9. miss controlfile 影响
[postgres@enmo global]$ mv pg_control bak/
[postgres@enmo global]$ psql
psql (15beta1)
Type "help" for help.
postgres=# checkpoint;
WARNING: terminating connection because of crash of another server process
DETAIL: The postmaster has commanded this server process to roll back the current transaction and exit, because another server process exited abnormally and possibly corrupted shared memory.
HINT: In a moment you should be able to reconnect to the database and repeat your command.
server closed the connection unexpectedly
This probably means the server terminated abnormally
before or while processing the request.
The connection to the server was lost. Attempting reset: Failed.

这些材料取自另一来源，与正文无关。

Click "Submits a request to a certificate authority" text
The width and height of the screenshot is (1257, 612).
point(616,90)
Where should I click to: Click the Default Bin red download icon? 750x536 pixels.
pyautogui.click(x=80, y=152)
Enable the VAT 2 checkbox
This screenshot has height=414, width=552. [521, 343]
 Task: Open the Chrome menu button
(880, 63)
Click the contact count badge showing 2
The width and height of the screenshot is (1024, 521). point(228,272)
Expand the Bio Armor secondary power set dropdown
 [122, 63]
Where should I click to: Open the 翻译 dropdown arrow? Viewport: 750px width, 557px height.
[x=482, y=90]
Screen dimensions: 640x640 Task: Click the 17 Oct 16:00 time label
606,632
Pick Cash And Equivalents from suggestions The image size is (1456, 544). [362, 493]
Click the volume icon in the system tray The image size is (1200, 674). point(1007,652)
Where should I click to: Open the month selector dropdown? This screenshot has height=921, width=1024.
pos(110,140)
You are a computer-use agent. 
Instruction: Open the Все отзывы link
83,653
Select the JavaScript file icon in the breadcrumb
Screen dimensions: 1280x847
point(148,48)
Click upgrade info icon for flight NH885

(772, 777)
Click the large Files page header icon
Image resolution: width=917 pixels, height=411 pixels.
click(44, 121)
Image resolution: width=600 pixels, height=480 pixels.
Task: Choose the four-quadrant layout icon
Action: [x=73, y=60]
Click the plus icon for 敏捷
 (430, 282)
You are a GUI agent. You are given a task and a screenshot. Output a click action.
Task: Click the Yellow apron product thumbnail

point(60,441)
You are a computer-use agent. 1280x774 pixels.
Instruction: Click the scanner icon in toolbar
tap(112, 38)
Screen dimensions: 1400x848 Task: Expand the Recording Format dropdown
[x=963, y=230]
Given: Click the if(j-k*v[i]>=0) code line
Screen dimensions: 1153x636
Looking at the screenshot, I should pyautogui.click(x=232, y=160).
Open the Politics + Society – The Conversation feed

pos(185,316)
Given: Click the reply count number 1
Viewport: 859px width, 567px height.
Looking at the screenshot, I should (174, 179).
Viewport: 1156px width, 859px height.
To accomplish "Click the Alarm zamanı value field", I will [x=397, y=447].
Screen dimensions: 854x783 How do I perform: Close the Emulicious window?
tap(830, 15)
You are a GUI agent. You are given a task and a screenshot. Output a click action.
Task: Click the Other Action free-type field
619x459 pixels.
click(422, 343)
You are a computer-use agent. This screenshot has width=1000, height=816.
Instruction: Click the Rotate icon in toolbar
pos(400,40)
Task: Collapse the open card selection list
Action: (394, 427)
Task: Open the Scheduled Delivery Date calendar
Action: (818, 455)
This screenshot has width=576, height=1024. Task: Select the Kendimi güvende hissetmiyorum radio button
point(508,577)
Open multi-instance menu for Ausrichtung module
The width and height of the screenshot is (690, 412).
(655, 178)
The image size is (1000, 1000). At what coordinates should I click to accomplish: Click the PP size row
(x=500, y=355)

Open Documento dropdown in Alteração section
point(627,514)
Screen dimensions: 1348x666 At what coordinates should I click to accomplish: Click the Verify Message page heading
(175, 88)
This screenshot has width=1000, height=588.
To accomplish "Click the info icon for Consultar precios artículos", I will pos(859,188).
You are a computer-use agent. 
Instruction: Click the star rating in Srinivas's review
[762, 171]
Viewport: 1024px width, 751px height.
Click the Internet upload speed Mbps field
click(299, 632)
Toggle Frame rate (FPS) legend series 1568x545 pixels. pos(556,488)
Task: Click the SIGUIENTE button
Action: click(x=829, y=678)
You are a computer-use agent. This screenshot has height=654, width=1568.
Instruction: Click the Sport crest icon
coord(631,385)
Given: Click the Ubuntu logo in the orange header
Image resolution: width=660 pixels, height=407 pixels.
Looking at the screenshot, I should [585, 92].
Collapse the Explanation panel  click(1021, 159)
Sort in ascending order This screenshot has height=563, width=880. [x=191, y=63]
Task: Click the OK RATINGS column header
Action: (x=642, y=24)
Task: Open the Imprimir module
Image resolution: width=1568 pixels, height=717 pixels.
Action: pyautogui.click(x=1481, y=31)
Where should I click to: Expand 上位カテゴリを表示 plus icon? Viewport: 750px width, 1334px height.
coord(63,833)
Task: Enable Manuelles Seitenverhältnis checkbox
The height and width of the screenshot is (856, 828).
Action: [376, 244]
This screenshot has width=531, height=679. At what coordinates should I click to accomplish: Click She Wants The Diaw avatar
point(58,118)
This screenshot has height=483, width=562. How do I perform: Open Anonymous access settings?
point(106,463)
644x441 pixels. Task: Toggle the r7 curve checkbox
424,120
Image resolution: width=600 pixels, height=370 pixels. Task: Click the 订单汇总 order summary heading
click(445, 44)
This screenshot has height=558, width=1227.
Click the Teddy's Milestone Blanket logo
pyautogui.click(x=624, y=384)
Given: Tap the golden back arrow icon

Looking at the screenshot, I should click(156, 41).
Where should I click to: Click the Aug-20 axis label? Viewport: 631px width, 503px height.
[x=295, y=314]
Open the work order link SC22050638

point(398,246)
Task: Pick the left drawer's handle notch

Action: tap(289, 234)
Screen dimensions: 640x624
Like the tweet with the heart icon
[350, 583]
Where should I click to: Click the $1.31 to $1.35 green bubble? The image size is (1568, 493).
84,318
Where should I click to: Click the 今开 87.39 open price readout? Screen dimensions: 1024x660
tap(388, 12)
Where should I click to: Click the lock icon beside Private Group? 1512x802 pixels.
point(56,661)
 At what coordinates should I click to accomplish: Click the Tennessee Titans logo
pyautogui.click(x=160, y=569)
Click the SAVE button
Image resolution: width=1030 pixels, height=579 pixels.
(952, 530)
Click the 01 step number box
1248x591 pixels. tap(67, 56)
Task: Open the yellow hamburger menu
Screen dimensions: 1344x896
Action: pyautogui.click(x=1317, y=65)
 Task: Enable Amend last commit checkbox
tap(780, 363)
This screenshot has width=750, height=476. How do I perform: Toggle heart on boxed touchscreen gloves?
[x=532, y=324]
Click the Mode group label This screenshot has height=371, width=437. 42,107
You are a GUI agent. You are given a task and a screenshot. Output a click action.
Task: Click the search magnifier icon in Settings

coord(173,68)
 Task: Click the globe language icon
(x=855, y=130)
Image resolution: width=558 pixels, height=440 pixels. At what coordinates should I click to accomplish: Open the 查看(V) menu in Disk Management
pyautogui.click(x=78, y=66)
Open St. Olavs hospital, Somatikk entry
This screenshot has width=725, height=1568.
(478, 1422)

The connection to the server was lost. Attempting reset: Failed.
!?> exit
[postgres@enmo global]$ pg_ctl status
pg_ctl: no server running
[postgres@enmo global]$
### log信息
2022-09-21 11:28:40.970 CST,,,8362,,632a7977.20aa,3,,2022-09-21 10:39:51 CST,,0,LOG,00000,"checkpoint starting: immediate force wait",,,,,,,,,"","checkpointer",,0
2022-09-21 11:28:40.971 CST,,,8362,,632a7977.20aa,4,,2022-09-21 10:39:51 CST,,0,LOG,00000,"checkpoint complete: wrote 0 buffers (0.0%); 0 WAL file(s) added, 0 removed, 0 recycled; write=0.001 s, sync=0.001 s, total=0.002 s; sync files=0, longest=0.000 s, average=0.000 s; distance=0 kB, estimate=0 kB",,,,,,,,,"","checkpointer",,0
2022-09-21 11:29:08.352 CST,,,8362,,632a7977.20aa,5,,2022-09-21 10:39:51 CST,,0,LOG,00000,"checkpoint starting: immediate force wait",,,,,,,,,"","checkpointer",,0
2022-09-21 11:29:08.354 CST,,,8362,,632a7977.20aa,6,,2022-09-21 10:39:51 CST,,0,PANIC,58P01,"could not open file ""/u01/pg15/pgdata/global/pg_control"": No such file or directory",,,,,,,,,"","checkpointer",,0
2022-09-21 11:29:09.651 CST,,,8360,,632a7977.20a8,7,,2022-09-21 10:39:51 CST,,0,LOG,00000,"checkpointer process (PID 8362) was terminated by signal 6: Aborted",,,,,,,,,"","postmaster",,0
2022-09-21 11:29:09.651 CST,,,8360,,632a7977.20a8,8,,2022-09-21 10:39:51 CST,,0,LOG,00000,"terminating any other active server processes",,,,,,,,,"","postmaster",,0
2022-09-21 11:29:09.652 CST,,,8360,,632a7977.20a8,9,,2022-09-21 10:39:51 CST,,0,LOG,00000,"all server processes terminated; reinitializing",,,,,,,,,"","postmaster",,0
2022-09-21 11:29:09.659 CST,,,8360,,632a7977.20a8,10,,2022-09-21 10:39:51 CST,,0,PANIC,58P01,"could not open file ""global/pg_control"": No such file or directory",,,,,,,,,"","postmaster",,0
### 如果controlfile损坏或缺失,pg数据库进行检查点时会terminated。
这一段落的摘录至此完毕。